Re: [PATCH 2/7] KVM: x86: Implement Hyper-V's vCPU suspended state

From: Vitaly Kuznetsov
Date: Thu Oct 10 2024 - 05:00:46 EST


Nikolas Wipper <nikwip@xxxxxxxxx> writes:

> Introduce a suspension state for Hyper-V enlightened vCPUs. Microsoft's
> "Hypervisor Top Level Functional Specification" (TLFS) introduces this
> state as a "vCPU that is stopped on a instruction guest boundary, either
> explicitly or implicitly due to an intercept". The only documented
> explicit suspension is caused in response to a TLB Flush hypercall, which
> will use the state switching API in subsequent patches.
>
> Each Hyper-V vCPU now has a 'suspended' boolean field, which is checked
> before entering the guest.
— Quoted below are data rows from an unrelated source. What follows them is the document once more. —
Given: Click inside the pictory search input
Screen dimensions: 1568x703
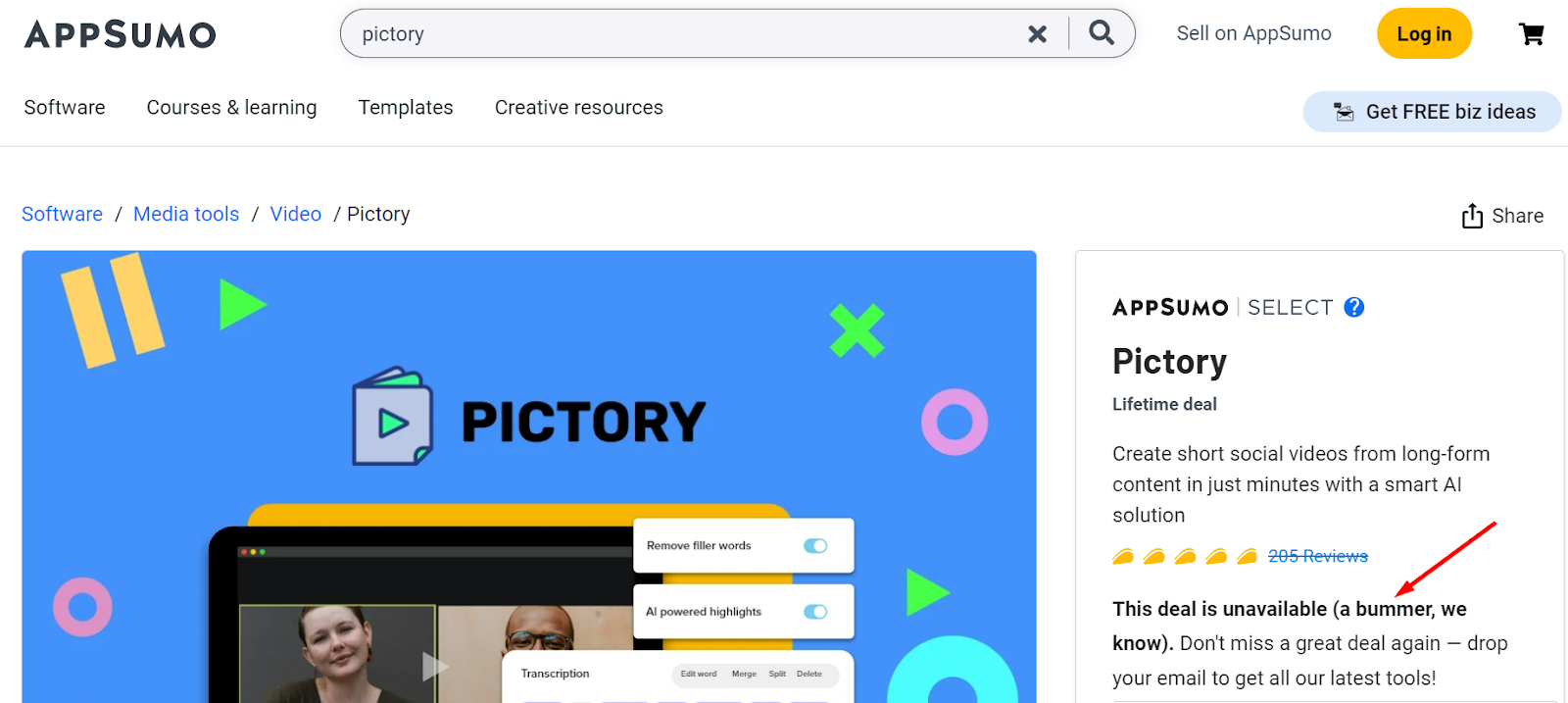Looking at the screenshot, I should (686, 34).
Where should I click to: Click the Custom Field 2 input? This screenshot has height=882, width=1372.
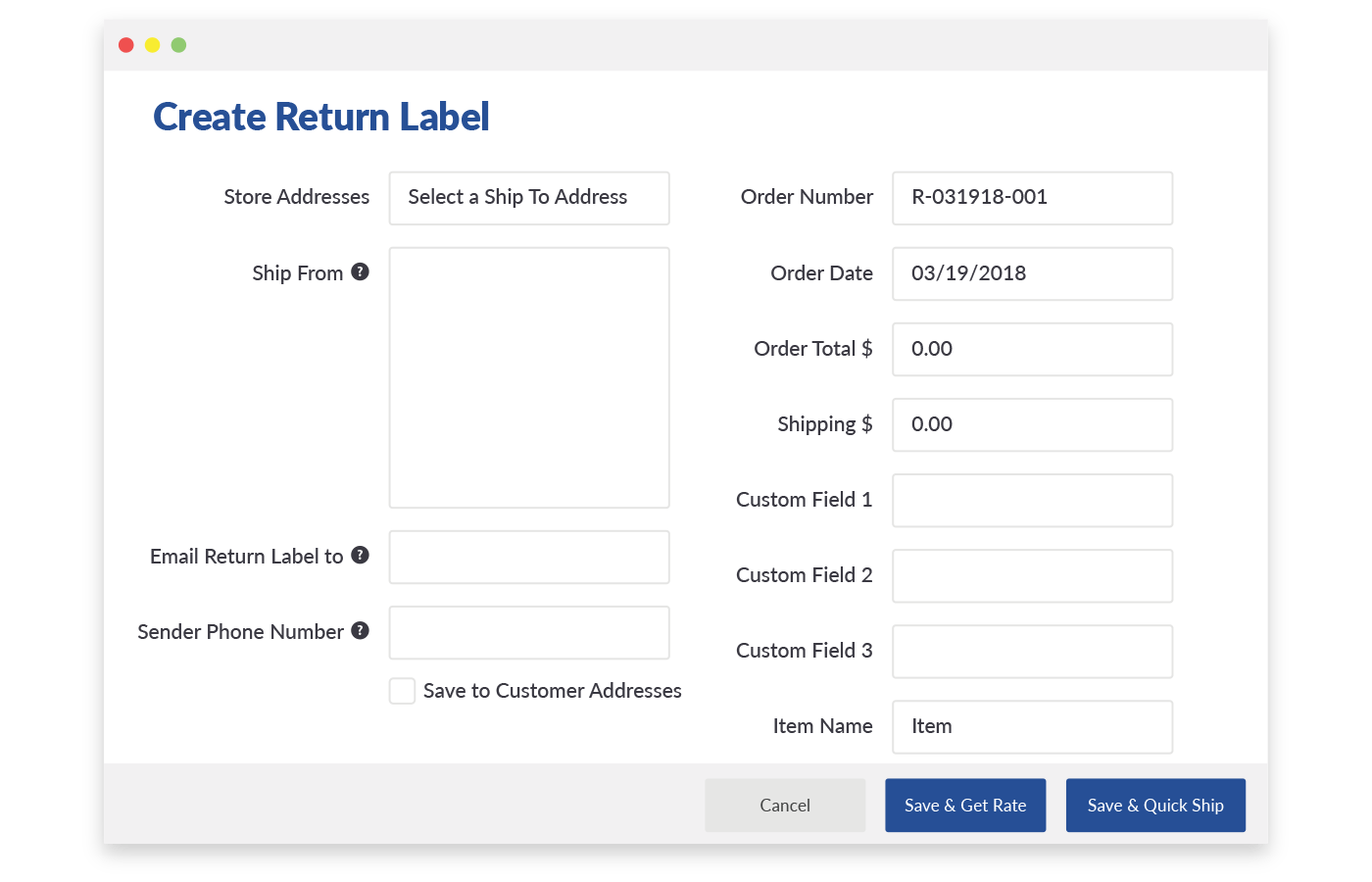point(1032,575)
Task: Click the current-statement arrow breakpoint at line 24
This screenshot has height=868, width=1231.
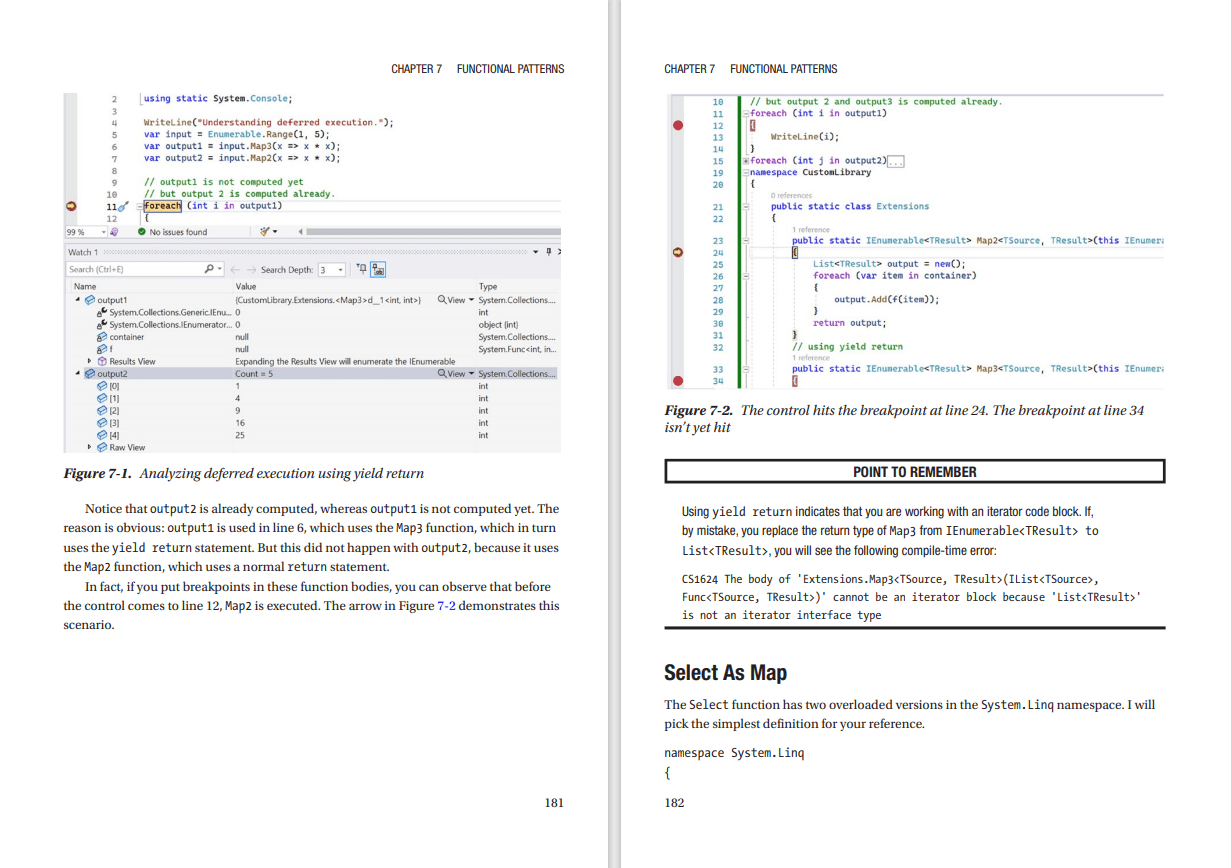Action: [679, 253]
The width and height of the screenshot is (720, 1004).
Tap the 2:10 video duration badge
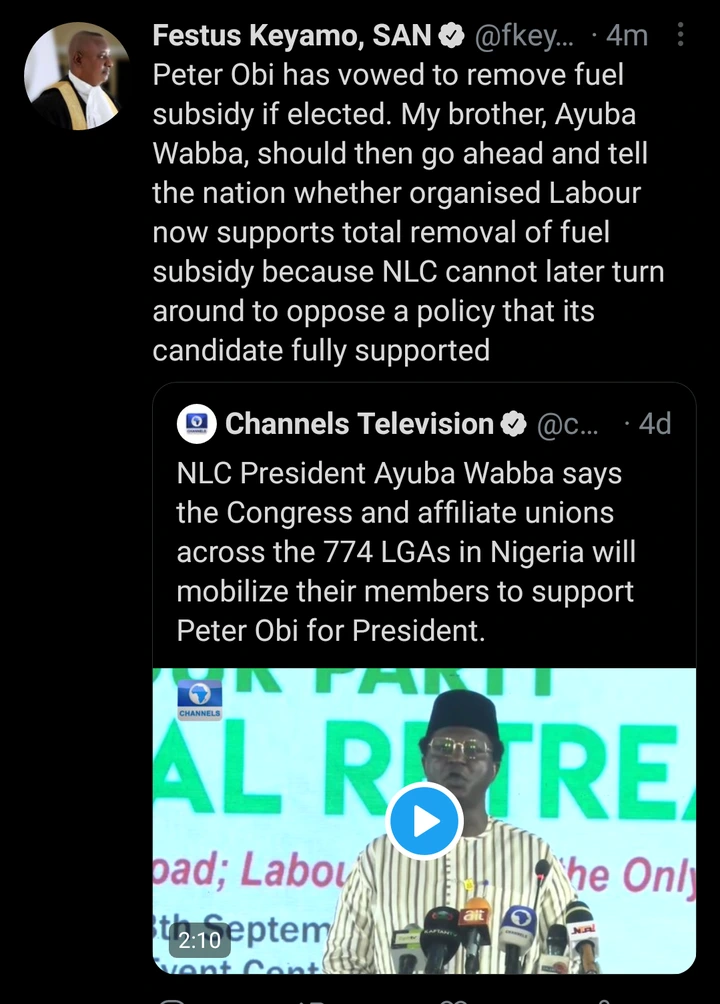tap(200, 941)
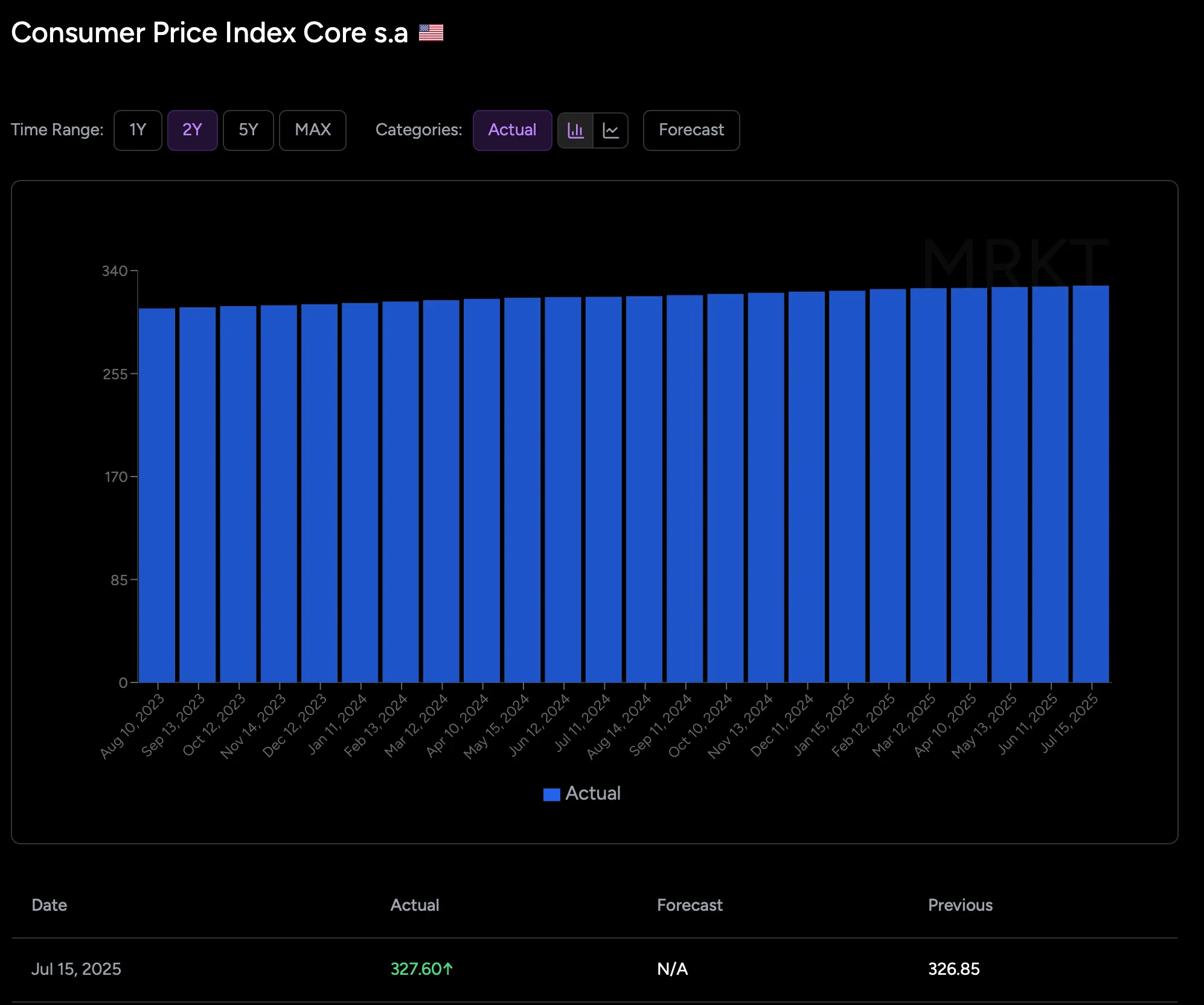Open details for the 327.60 value

422,969
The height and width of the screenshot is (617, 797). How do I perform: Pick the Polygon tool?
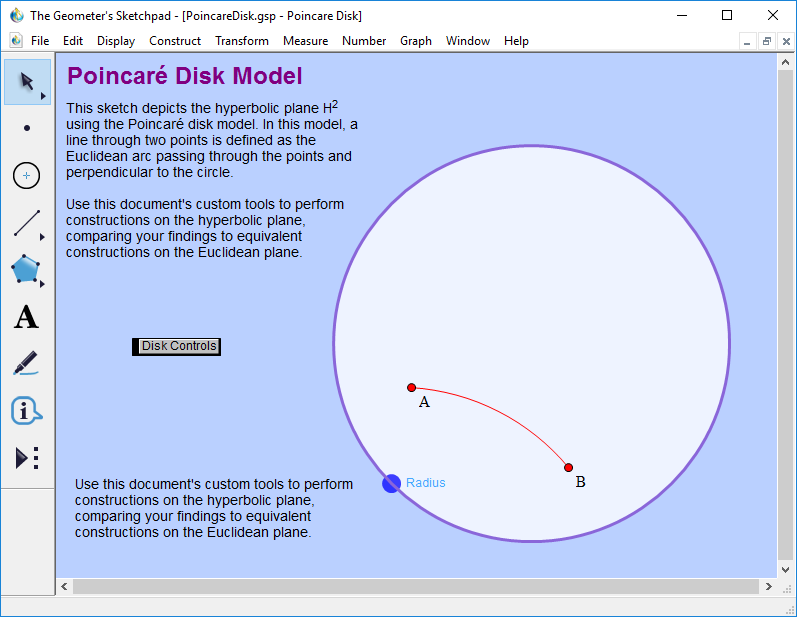pyautogui.click(x=26, y=270)
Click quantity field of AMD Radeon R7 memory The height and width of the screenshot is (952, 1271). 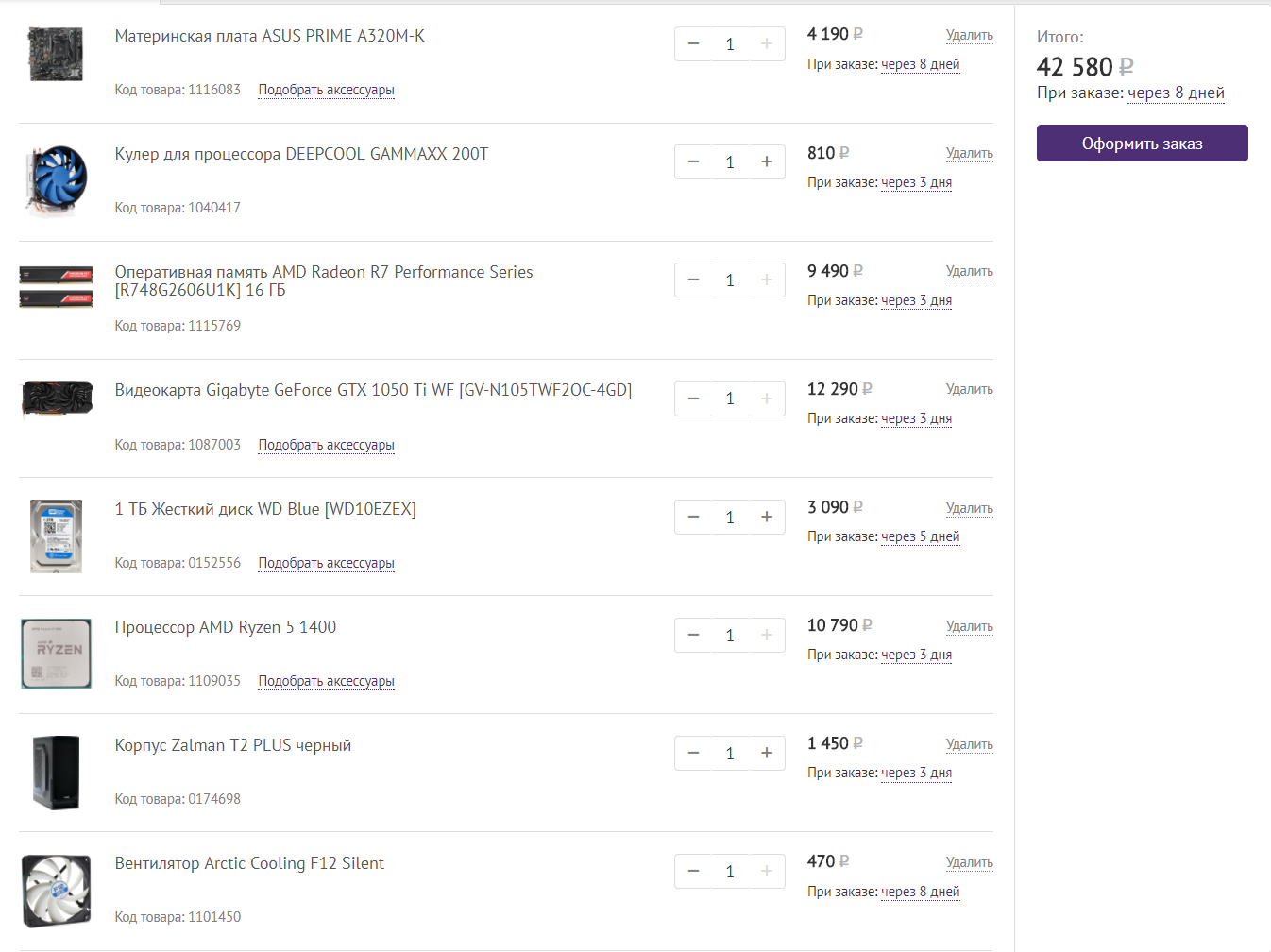[x=730, y=280]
When set, it forces the vCPU to block. Once in
> that state, the vCPU ignores any events. The vCPU is unsuspended by
> clearing 'suspend' and issuing a request to force the vCPU out of sleep.
>
> Suspensions are issued as a mechanism to halt execution until state change
> is observed on a remote vCPU. Hyper-V vCPUs track this with 'waiting_on',
> which holds the 'vcpu_id' of the remote vCPU that forced the vCPU to enter
> the suspended state. It's the remote vCPU's responsibility to wake up the
> suspended vCPUs when ready. 'waiting_on' ensures the remote vCPU can
> selectively unsuspend vCPUs that blocked on its behalf while leaving other
> suspended vCPUs undisturbed. One vCPU can only be suspended due to a
> single remote vCPU, but different vCPUs can be suspended on behalf of
> different or the same remote vCPU(s). The guest is responsible for
> avoiding circular dependencies between suspended vCPUs.
>
> Callers of the suspend API are responsible for ensuring that suspend and
> unsuspend aren't called in parallel while targeting the same pair of
> vCPUs. Otherwise kvm_hv_vcpu_{un}suspend_tlb_flush() ensure 'waiting_on'
> and 'suspended' are updated and accessed in the correct order. This, for
> example, avoids races where the unsuspended vCPU re-suspends before
> kvm_hv_vcpu_unsuspend_tlb_flush() is done updating 'waiting_on'.
>
> Signed-off-by: Nikolas Wipper <nikwip@xxxxxxxxx>
> ---
> arch/x86/include/asm/kvm_host.h | 3 +++
> arch/x86/kvm/hyperv.c | 30 ++++++++++++++++++++++++++++++
> arch/x86/kvm/hyperv.h | 17 +++++++++++++++++
> arch/x86/kvm/x86.c | 4 +++-
> 4 files changed, 53 insertions(+), 1 deletion(-)
>
> diff --git a/arch/x86/include/asm/kvm_host.h b/arch/x86/include/asm/kvm_host.h
> index 46e0a466d7fb..7571ac578884 100644
> --- a/arch/x86/include/asm/kvm_host.h
> +++ b/arch/x86/include/asm/kvm_host.h
> @@ -695,6 +695,9 @@ struct kvm_vcpu_hv {
> u64 vm_id;
> u32 vp_id;
> } nested;
> +
> + bool suspended;
> + int waiting_on;

I don't quite understand why we need 'suspended' at all. Isn't it always
suspended when 'waiting_on != -1'? I can see we always update these two
in pair.

Also, I would suggest we use a more descriptive
name. 'waiting_on_vcpu_id', for example.

> };
>
> struct kvm_hypervisor_cpuid {
> diff --git a/arch/x86/kvm/hyperv.c b/arch/x86/kvm/hyperv.c
> index 4f0a94346d00..6e7941ed25ae 100644
> --- a/arch/x86/kvm/hyperv.c
> +++ b/arch/x86/kvm/hyperv.c
> @@ -971,6 +971,7 @@ int kvm_hv_vcpu_init(struct kvm_vcpu *vcpu)
>
> vcpu->arch.hyperv = hv_vcpu;
> hv_vcpu->vcpu = vcpu;
> + hv_vcpu->waiting_on = -1;
>
> synic_init(&hv_vcpu->synic);
>
> @@ -2915,3 +2916,32 @@ int kvm_get_hv_cpuid(struct kvm_vcpu *vcpu, struct kvm_cpuid2 *cpuid,
>
> return 0;
> }
> +
> +void kvm_hv_vcpu_suspend_tlb_flush(struct kvm_vcpu *vcpu, int vcpu_id)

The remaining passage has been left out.